Among the lines below, copy exactly those from the one with "For every named" through the one with "Pieśni Klalo (206, 1080)", counting both ends.

___ LISTED ENTRIES ___

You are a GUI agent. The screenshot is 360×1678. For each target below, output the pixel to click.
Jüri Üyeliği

___
___ LISTED ENTRIES ___

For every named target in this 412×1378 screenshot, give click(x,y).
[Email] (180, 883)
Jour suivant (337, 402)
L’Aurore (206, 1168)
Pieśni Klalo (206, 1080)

___

● **SOLUTION**:
For every named target in this 412×1378 screenshot, give click(x,y).
[Email] (180, 883)
Jour suivant (337, 402)
L’Aurore (206, 1168)
Pieśni Klalo (206, 1080)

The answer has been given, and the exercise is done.